Toward Dynamic Ocean Management: Fisheries assessment and climate projections informed by community developed habitat models based on dynamic coastal oceanography

Josh T Kohut1, John Manderson2, Laura J Nazzaro1, Vincent S Saba3, Grace Saba4, Jonathan A Hare5, Enrique N Curchitser6, Peter Moore7, Brad Seibel8 and Greg DiDomenico9, (1)Rutgers University, Marine and Coastal Sciences, New Brunswick, NJ, United States, (2)NOAA NMFS, (3)NOAA National Marine Fisheries Service, Princeton, NJ, United States, (4)Mid-Atlantic Regional Association Coastal Ocean Observing System and Rutgers University, Department of Marine and Coastal Science, New Brunswick, NJ, United States, (5)NOAA NMFS, Woods Hole, MA, United States, (6)Rutgers University New Brunswick, Department of Environmental Sciences, New Brunswick, NJ, United States, (7)MARACOOS, United States, (8)University of South Florida St.

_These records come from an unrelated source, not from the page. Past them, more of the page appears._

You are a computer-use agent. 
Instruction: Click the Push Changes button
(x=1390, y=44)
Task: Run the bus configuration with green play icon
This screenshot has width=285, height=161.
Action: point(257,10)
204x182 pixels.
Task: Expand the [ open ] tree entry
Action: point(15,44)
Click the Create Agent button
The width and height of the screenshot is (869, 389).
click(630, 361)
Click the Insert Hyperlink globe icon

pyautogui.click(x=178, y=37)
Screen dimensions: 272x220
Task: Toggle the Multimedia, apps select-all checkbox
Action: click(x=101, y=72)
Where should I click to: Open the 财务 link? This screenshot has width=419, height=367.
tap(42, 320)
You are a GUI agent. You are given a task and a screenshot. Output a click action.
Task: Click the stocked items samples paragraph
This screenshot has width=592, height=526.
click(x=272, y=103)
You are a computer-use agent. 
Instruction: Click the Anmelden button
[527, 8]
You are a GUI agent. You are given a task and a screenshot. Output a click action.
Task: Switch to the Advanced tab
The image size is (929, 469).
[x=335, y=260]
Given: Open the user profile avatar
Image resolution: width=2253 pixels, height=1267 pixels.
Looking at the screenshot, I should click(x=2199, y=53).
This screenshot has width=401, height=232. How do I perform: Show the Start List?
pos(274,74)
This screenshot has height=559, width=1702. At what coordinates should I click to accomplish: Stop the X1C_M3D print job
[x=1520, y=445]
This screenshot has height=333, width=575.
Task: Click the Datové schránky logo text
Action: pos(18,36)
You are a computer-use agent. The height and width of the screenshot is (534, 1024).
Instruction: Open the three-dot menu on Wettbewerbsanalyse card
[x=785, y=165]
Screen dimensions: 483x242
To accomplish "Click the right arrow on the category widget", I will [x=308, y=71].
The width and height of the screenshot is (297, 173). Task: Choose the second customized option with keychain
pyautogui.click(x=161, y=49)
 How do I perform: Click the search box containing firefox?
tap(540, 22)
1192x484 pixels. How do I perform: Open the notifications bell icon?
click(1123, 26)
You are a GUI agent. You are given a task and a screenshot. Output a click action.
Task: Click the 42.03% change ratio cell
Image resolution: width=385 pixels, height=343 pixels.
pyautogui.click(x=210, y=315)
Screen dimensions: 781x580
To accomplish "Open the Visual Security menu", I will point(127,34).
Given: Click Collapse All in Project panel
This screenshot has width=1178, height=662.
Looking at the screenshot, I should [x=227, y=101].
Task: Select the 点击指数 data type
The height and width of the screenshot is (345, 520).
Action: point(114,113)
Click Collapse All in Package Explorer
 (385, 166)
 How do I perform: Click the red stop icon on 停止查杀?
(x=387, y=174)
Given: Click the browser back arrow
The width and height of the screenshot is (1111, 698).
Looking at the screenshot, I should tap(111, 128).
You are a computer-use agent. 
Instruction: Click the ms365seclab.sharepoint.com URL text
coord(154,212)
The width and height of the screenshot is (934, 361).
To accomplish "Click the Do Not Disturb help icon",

Petersburg, St Petersburg, FL, United States, (9)Garden State Seafood Association
Through a multidisciplinary study group of experts in marine ecology, physical oceanography and stock assessment from the fishing industry, government and academia we developed a method to explicitly account for shifting habitat distributions in fish population assessments. We used data from field surveys throughout the Northwest Atlantic Ocean to develop a parametric thermal niche model for an important short-lived pelagic forage fish, Atlantic Butterfish. This niche model was coupled to a hindcast of daily bottom water temperature derived from a regional numerical ocean model in order to project daily thermal habitat suitability over the last 40 years. This ecological hindcast was used to estimate the proportion of thermal habitat suitability available on the U.S. Northeast Shelf that was sampled on fishery-independent surveys, accounting for the relative motions of thermal habitat and the trajectory of sampling on the survey. The method and habitat based estimates of availability was integrated into the catchability estimate used to scale population size in the butterfish stock assessment model accepted by the reviewers of the 59th NEFSC stock assessment review, as well as the mid-Atlantic Council’s Scientific and Statistical Committee. The contribution of the availability estimate (along with an estimate of detectability) allowed for the development of fishery reference points, a change in stock status from unknown to known, and the establishment of a directed fishery with an allocation of 20,000 metric tons of quota. This presentation will describe how a community based workgroup utilized ocean observing technologies combined with ocean models to better understand the physical ocean that structures marine ecosystems. Using these approaches we will discuss opportunities to inform ecological hindcasts and climate projections with mechanistic models that link species-specific physiology to climate-based thermal scenarios.